Connect(port=50241) failed for backend bk-noports, socket not fully closed, RETRYING... (max_attempts = 2)
Connect(port=50226) failed for backend bk-noports, socket not fully closed, RETRYING... (max_attempts = 2)
---
 include/proto/port_range.h |  18 ++
 include/proto/proto_tcp.h  |  19 ++
 src/proto_tcp.c| 496 +++--
 3 files changed, 338 insertions(+), 195 deletions(-)

diff --git a/include/proto/port_range.h b/include/proto/port_range.h
index 8c63fac..7a64caa 100644
--- a/include/proto/port_range.h
+++ b/include/proto/port_range.h
@@ -55,6 +55,24 @@ static inline void port_range_release_port(struct port_range *range, int port)
 		range->put = 0;
 }
 
+/*
+ * Return the maximum number of ports that can be used to attempt a connect().
+ * This is to handle the following problem:
+ *	- haproxy closes a port (kernel does TCP close on socket).
+ *	- haproxy allocates the same port.
+ *	- haproxy attempts to connect, but fails as the kernel has not
+ *	  finished the close.
+ *
+ * To handle this, we attempt to connect() atmost 'range->avail' times, as
+ * this guarantees a different free port#'s each time. Beyond 'avail', we
+ * recycle the same ports which is likely to fail again, and hence is not
+ * useful. The caller must ensure that range is not NULL.
+ */
+static inline int port_range_avail(struct port_range *range)
+{
+	return range->avail;
+}
+
 /* return a new initialized port range of N ports. The ports are not
  * filled in, it's up to the caller to do it.
  */
diff --git a/include/proto/proto_tcp.h b/include/proto/proto_tcp.h
index 13d7a78..05c2b0e 100644
--- a/include/proto/proto_tcp.h
+++ b/include/proto/proto_tcp.h
@@ -40,6 +40,25 @@ int tcp_drain(int fd);
 /* Export some samples. */
 int smp_fetch_src(const struct arg *args, struct sample *smp, const char *kw, void *private);
 
+
+/*
+ * The maximum number of attempts to try to bind to a free source port. This
+ * is required in case some other process has bound to the same IP/port#.
+ */
+#define MAX_BIND_ATTEMPTS		10
+
+/*
+ * The maximum number of attempts to try to connect to a server. This is
+ * required when haproxy configuration file contains directive to bind to a
+ * source IP and port range. In this case, haproxy selects a port that we
+ * think is free, bind to it (which works even if the socket was not fully
+ * closed due to SO_REUSEADDR), but fail in connect() as the socket tuple
+ * may not be fully closed in the kernel, e.g., it may be in LAST-ACK state.

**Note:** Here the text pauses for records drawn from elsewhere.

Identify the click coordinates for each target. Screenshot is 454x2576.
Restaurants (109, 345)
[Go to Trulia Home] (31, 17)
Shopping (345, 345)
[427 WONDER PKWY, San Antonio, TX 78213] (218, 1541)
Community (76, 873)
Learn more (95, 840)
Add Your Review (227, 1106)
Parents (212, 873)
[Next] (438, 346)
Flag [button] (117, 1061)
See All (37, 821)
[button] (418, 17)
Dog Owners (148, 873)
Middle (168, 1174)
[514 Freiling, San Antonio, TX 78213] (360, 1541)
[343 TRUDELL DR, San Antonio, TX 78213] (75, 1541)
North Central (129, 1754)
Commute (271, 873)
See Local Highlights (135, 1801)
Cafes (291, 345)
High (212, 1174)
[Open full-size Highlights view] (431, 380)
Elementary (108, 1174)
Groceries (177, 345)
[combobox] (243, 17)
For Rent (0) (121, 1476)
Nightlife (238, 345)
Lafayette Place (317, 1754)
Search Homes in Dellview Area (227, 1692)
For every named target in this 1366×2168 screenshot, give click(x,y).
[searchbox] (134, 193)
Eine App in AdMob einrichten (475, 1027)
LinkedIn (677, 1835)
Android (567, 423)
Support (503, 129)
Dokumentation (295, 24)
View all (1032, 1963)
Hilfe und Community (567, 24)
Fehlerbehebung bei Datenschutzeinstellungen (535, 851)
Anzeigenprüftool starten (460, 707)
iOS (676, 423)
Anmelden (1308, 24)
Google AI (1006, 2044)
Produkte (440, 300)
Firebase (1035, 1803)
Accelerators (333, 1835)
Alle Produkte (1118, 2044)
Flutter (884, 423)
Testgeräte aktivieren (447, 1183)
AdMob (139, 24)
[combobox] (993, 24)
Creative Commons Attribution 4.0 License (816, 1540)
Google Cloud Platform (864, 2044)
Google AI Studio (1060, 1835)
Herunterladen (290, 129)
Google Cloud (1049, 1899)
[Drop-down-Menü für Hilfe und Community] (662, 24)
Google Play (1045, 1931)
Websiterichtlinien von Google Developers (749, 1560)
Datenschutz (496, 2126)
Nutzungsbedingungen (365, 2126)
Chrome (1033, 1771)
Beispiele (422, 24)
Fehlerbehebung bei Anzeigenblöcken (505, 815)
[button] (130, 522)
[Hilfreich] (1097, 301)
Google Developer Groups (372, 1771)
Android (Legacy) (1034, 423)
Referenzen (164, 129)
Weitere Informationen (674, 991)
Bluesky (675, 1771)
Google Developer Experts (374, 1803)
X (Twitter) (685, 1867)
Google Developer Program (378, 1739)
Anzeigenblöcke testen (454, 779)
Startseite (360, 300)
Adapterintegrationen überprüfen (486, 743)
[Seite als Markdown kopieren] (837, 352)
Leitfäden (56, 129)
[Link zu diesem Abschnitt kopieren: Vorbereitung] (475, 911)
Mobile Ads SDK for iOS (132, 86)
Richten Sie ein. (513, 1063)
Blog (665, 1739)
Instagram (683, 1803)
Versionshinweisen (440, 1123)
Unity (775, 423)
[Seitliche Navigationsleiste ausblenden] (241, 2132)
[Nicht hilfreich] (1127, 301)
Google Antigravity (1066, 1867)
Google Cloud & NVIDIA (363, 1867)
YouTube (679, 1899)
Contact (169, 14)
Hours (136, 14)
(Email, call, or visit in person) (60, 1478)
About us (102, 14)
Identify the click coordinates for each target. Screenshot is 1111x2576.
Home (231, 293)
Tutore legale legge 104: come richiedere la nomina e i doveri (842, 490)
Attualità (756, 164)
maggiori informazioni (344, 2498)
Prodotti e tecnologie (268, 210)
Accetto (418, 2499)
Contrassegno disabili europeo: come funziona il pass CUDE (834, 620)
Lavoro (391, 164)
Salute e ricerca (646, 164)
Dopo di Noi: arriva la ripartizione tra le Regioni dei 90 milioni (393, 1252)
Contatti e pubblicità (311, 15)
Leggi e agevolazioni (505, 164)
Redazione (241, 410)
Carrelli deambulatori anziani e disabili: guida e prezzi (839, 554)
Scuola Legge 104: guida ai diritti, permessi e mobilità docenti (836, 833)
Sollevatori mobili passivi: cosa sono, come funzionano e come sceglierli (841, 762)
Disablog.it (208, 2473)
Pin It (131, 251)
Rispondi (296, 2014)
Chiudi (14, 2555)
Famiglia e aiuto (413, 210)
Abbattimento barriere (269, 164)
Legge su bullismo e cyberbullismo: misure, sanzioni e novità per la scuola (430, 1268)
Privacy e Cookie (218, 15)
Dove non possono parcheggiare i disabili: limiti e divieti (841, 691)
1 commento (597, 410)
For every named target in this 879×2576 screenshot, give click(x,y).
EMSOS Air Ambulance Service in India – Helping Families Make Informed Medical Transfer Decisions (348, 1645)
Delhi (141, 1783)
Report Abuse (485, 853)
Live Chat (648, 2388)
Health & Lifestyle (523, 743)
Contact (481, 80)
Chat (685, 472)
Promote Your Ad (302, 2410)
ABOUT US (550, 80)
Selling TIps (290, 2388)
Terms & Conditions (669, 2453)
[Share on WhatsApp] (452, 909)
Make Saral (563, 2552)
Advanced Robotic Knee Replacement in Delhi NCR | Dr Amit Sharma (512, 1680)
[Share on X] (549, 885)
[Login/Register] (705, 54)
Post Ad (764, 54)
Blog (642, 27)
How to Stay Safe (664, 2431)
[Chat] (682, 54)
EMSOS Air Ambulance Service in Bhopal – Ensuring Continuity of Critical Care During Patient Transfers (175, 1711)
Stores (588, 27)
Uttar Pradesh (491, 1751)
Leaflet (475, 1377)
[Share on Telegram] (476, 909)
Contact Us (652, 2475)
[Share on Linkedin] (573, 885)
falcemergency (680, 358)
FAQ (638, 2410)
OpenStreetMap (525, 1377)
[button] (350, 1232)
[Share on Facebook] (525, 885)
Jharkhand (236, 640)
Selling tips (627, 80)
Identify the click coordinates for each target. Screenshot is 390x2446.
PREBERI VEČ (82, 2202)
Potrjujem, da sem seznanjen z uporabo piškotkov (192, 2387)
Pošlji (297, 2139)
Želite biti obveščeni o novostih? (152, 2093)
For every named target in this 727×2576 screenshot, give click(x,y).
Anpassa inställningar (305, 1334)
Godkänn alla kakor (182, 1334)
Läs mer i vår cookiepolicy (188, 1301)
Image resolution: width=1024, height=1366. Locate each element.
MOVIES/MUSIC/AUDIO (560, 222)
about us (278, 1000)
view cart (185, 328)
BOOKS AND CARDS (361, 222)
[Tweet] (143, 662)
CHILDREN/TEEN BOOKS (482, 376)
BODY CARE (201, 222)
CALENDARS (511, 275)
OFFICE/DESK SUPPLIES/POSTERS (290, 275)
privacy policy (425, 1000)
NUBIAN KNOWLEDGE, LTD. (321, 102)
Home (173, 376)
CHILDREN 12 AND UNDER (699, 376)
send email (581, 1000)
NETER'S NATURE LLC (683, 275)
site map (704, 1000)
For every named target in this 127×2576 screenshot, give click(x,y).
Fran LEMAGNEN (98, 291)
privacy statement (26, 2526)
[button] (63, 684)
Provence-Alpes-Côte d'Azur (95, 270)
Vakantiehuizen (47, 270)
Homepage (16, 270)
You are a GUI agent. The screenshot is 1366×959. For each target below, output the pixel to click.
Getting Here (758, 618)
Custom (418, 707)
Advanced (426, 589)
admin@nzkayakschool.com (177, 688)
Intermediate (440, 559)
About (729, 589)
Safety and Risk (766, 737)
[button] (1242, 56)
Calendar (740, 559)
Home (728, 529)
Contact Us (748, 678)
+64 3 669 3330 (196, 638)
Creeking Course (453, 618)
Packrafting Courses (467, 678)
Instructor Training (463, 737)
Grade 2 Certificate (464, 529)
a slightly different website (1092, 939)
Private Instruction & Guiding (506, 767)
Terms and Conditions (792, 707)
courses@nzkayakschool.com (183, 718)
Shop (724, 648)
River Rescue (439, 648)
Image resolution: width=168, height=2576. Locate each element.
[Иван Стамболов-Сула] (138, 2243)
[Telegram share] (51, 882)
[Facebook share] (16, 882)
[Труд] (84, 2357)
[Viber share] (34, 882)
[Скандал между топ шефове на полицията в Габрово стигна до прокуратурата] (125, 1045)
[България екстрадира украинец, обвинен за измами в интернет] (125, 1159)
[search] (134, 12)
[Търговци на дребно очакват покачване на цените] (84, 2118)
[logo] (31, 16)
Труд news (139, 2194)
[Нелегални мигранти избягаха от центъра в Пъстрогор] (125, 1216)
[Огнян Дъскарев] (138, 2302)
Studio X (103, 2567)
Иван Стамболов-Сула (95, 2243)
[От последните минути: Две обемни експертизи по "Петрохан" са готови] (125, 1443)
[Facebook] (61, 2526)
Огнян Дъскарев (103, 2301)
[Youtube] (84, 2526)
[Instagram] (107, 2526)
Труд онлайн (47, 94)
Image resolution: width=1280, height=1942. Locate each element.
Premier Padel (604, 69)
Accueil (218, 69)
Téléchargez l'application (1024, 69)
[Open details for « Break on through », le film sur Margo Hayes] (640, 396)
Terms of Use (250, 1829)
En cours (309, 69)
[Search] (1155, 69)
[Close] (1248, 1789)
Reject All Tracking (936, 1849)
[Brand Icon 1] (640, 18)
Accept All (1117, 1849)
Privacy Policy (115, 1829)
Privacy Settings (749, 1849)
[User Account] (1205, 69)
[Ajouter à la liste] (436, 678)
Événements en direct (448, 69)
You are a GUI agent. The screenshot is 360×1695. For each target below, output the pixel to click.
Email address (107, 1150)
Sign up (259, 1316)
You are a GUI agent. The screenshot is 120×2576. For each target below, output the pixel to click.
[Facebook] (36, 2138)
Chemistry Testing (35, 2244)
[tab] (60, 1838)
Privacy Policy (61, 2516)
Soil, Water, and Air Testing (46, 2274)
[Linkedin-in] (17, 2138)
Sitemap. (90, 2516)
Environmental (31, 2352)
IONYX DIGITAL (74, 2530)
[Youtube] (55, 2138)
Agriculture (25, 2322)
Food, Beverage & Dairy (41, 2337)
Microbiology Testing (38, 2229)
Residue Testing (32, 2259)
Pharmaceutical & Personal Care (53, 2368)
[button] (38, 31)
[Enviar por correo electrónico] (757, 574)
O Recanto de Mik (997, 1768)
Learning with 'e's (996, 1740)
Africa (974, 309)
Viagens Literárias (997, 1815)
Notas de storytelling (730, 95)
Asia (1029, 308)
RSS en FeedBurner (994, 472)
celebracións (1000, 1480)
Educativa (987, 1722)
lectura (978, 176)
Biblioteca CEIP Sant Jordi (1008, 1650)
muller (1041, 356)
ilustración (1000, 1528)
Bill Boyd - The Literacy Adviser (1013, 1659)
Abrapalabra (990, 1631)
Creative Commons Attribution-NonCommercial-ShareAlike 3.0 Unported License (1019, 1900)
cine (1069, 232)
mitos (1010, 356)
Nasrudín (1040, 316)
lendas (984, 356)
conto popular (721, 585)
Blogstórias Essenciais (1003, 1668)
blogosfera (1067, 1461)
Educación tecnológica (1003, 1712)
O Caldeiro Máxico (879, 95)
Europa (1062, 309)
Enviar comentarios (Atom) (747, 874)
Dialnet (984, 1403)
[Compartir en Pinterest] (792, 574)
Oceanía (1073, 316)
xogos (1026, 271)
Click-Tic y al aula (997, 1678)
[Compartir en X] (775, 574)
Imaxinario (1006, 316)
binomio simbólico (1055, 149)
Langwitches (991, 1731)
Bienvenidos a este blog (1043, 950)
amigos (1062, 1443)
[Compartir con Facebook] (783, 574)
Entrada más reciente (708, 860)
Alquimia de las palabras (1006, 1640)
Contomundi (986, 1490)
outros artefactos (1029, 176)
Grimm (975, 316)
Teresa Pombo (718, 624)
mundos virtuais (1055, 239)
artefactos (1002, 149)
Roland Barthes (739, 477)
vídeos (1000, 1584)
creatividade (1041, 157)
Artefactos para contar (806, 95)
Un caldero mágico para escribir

+ * These retries are to try avoiding getting an EADDRNOTAVAIL error during a
+ * socket connect.
+ */
+#define MAX_CONNECT_ATTEMPTS		3
+
 #endif /* _PROTO_PROTO_TCP_H */
 
 /*
diff --git a/src/proto_tcp.c b/src/proto_tcp.c
index 4741651..a09fd66 100644
--- a/src/proto_tcp.c
+++ b/src/proto_tcp.c
@@ -244,6 +244,139 @@ static int create_server_socket(struct connection *conn)
 }
 
 /*
+ * This internal function should not be called directly.